The Carol Burnett Show
Jo Chauvin has been improvising for more than a decade and teaching Improv 101 at The Institution Theater for four and a half years. She previously worked as house manager at the Hideout Theater for three years. Her troupe, the Better Half, has been performing for seven years.
“One of my favorite things about The Carol Burnett Show as a child was how they would break, how they would crack each other up. I didn’t know what that meant but I loved it. They’ve got writers who work so hard but it didn’t really matter to me. It was the breaking that I really enjoyed.
“Tim Conway improvised this scene, and it’s really to the director’s credit that they let it go on so long because, surely, they knew this was not going to make the show simply because of the length of that story. Vicki Lawrence, Carol Burnett, and Dick Van Dyke were clearly supportive of their teammate, because he pauses a lot and no one interrupted him. You could see it was the setup for the next thing he was going to say. They’re paying attention to where this was going and to the credit of the other three they were like, ‘Okay, he does not need help. He’s got some sort of wacky idea.’
“It looked like Vicki Lawrence wasn’t laughing and I don’t know how she did it. Dick Van Dyke’s got his hands between his crossed legs. Was he trying to not pee? Because I was laughing so hard I might have on that couch.
“Conway gives great details, which I think is really important in improv: it inspires your teammates and can inspire you. So, not just saying that the monkey danced across the trunk, but it danced the Merengue. I don’t know what that looks like, but I got a really delightful image. He said it with such a straight face — he really committed. That’s what you need to do in improv, because you’re often talking about something ridiculous.
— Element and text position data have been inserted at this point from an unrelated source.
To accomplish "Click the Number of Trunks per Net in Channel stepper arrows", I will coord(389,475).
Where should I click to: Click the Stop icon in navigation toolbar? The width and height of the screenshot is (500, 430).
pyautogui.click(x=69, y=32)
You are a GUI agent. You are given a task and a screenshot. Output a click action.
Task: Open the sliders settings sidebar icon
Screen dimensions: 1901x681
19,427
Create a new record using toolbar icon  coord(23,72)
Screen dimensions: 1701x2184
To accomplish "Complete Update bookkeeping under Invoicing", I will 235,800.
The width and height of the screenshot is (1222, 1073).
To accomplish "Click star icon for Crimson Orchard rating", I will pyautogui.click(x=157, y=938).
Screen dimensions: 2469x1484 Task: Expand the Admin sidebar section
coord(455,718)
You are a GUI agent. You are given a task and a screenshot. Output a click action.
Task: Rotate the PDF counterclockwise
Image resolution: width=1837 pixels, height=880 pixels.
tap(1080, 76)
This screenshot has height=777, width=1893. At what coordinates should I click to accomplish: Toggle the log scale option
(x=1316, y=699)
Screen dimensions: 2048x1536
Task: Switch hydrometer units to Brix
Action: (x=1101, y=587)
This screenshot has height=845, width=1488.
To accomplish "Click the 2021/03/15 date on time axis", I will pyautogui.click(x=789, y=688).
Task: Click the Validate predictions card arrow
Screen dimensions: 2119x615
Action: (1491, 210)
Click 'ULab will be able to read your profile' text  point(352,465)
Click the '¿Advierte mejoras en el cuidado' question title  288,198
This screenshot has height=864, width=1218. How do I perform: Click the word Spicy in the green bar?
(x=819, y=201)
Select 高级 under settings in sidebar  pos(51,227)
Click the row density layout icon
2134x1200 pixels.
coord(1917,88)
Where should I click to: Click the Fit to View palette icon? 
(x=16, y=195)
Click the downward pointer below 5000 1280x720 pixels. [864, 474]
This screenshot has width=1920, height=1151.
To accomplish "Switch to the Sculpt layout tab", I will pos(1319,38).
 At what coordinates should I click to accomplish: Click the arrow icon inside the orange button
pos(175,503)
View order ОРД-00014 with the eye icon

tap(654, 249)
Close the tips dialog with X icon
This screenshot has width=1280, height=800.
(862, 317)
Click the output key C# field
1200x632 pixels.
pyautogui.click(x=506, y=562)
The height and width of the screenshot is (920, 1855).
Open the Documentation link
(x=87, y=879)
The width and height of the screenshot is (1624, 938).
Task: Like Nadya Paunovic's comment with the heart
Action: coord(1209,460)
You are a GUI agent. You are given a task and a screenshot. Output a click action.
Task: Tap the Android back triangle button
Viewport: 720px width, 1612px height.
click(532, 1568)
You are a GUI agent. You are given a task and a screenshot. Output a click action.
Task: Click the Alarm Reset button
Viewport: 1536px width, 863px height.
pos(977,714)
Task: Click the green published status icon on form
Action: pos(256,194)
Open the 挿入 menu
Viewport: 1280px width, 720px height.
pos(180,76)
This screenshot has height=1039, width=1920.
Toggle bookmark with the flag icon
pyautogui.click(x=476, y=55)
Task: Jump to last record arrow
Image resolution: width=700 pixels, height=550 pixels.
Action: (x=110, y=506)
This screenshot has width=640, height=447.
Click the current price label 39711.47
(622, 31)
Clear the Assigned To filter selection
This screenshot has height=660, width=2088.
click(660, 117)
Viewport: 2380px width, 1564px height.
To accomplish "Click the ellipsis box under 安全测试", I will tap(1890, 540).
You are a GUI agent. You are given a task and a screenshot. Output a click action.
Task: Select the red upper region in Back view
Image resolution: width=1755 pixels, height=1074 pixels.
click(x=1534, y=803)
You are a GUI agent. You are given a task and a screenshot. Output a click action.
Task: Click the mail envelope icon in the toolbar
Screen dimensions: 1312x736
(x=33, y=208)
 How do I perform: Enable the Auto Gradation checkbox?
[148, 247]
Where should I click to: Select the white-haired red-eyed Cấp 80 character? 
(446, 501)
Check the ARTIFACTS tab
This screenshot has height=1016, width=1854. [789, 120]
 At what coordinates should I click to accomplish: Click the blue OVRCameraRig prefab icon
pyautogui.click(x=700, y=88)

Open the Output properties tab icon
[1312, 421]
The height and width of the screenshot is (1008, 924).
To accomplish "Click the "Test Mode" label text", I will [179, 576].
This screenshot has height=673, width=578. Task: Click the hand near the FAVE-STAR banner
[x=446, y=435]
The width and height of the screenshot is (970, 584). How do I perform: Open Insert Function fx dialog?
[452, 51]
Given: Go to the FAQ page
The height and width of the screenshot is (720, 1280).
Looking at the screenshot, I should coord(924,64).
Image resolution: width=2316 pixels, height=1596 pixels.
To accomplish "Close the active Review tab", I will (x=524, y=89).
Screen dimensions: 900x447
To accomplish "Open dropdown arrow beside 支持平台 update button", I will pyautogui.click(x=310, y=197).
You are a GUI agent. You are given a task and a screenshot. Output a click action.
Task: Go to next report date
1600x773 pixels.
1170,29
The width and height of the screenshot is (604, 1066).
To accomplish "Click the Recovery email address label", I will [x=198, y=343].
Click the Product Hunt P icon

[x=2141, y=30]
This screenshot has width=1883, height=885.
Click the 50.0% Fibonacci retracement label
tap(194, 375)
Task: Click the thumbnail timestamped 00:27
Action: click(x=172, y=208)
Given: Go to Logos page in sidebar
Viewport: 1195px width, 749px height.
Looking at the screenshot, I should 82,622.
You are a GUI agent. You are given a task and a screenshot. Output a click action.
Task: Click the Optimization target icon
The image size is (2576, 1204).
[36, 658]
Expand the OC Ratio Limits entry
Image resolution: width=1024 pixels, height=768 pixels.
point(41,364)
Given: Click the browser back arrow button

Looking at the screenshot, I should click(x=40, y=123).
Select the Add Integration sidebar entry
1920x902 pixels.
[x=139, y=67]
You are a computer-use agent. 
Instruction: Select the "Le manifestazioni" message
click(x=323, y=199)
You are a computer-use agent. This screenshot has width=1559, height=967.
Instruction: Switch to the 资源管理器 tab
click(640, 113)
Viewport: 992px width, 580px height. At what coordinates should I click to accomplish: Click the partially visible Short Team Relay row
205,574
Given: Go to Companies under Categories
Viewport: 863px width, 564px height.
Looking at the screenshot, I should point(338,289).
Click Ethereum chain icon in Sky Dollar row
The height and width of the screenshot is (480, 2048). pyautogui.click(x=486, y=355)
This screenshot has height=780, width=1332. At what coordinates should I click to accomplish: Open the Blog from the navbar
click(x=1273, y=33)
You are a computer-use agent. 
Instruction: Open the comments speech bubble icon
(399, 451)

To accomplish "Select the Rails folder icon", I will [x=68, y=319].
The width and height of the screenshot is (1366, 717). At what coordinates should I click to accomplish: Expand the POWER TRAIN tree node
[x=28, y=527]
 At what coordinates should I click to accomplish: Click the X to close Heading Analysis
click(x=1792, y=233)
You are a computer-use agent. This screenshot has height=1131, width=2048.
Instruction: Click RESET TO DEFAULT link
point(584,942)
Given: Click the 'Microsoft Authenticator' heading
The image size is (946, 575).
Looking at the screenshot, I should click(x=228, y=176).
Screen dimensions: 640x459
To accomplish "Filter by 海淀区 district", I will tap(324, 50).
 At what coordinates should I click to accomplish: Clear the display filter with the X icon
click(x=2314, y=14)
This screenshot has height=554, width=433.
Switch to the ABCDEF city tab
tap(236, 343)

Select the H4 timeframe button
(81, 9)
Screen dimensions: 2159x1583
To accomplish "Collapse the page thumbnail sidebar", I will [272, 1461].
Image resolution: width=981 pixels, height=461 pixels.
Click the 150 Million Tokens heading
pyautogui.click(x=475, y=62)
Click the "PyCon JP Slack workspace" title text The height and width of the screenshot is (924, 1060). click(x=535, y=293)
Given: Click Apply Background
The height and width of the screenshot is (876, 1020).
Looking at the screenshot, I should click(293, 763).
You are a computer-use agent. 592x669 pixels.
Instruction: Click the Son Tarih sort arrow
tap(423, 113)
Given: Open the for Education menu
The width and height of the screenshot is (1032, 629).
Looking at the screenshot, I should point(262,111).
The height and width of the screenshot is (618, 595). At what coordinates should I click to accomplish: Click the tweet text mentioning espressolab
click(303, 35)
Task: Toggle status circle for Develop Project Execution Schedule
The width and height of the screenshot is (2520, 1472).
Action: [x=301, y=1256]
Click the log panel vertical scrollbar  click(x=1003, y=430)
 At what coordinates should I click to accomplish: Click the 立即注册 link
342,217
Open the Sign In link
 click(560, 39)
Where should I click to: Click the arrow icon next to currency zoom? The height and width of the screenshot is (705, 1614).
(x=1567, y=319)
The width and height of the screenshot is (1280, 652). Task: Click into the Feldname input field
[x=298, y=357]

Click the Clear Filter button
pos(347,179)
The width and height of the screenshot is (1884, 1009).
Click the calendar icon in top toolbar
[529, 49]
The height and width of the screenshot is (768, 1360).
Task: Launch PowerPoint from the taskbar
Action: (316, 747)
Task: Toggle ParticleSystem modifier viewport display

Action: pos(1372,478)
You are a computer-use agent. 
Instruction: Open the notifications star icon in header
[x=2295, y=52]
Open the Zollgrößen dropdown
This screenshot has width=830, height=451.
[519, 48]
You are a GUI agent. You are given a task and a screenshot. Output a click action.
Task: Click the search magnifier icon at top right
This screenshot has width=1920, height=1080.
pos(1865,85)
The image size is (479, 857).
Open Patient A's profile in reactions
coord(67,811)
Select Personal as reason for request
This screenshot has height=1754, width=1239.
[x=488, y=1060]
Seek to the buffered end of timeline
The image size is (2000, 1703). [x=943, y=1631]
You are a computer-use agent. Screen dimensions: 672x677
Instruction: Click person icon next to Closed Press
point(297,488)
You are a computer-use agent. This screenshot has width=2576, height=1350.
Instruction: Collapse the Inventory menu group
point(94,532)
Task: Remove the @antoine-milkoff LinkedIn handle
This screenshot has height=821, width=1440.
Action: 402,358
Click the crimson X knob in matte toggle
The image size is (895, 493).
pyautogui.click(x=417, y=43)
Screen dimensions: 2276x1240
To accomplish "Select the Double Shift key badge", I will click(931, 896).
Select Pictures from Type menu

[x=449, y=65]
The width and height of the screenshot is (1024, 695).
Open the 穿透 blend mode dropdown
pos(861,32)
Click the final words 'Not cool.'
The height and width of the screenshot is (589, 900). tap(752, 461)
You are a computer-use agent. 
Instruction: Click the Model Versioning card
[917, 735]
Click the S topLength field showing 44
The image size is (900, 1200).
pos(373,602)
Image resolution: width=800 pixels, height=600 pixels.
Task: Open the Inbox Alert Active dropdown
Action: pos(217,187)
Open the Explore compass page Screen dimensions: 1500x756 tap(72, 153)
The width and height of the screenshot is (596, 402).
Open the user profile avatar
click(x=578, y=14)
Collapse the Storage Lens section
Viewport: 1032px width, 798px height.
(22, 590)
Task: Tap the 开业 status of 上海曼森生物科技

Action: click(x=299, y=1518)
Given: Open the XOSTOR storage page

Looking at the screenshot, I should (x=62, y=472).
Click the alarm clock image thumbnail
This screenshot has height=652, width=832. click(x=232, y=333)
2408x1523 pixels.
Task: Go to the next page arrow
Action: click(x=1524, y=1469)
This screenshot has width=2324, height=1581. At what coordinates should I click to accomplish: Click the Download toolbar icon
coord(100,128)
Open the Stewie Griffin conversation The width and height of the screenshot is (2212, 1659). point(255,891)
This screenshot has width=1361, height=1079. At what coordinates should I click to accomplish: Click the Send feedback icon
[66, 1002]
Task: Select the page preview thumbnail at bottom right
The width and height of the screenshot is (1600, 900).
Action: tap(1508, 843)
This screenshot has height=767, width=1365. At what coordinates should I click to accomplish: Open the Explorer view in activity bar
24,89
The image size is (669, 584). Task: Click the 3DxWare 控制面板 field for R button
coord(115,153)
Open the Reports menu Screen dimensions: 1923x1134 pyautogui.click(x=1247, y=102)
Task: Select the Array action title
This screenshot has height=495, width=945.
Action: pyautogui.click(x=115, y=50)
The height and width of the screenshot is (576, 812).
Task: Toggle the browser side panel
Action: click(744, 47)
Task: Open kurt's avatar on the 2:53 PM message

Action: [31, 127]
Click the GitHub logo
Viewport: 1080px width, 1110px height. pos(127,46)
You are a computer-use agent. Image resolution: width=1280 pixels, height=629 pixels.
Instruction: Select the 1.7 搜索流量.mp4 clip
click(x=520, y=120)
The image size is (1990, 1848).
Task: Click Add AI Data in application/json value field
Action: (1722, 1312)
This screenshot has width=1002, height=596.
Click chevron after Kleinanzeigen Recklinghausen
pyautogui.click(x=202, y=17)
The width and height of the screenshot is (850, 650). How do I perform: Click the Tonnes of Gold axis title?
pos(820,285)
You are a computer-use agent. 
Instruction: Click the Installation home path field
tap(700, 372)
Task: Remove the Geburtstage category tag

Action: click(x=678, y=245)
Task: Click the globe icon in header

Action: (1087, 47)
Or you make a big mistake, and as long as you commit, it looks like maybe you meant to do that.”
Blue Valentine
Asaf Ronen began improvising in October 1990 while attending college in New York. Following a move to Austin eleven years ago, he became education director at The Institution Theater. In addition to teaching improv, he most recently directed Immigrants: The Musical with part two scheduled for November.
“Michelle Williams and Ryan Gosling are characters in a toxic relationship. They go through a lot of ups and downs. Most of that movie was improvised, in particular, this scene on the bridge. In certain improvised films, they run the camera for a while hoping to get a few good moments. Ryan Gosling and Michelle Williams were on that bridge for about an hour and a half playing out the scene with people just passing by and not knowing what was going on. No one expected Gosling to climb the fence and threaten to jump off the bridge, which was a really bold fucking move. That really ups the ante. I think he was given a prompt before filming began that Williams’ character has something she’s not telling him. So the director pushed them, each with their agenda: ‘You have to maintain the secret. He’s got to get the secret from you.’ Gosling knew he was going to get the secret out of her. That’s where he fucking went with it. That’s crazy.
“A few years back, I went to an Austin Film Festival panel discussion about improv in the movies. I asked if prior to a scene, they do any exercises with the actors to get them ready. The panelists said, ‘No, we just run the camera and hope to get lightning in a bottle.’ That was so strange to me, that you would not gear up your actors to play that way and instead just run the camera for an hour and a half hoping to get two minutes of good footage. As a theatrical improviser, every minute counts. We’re trying to get an hour and a half of good footage on stage every fucking time.”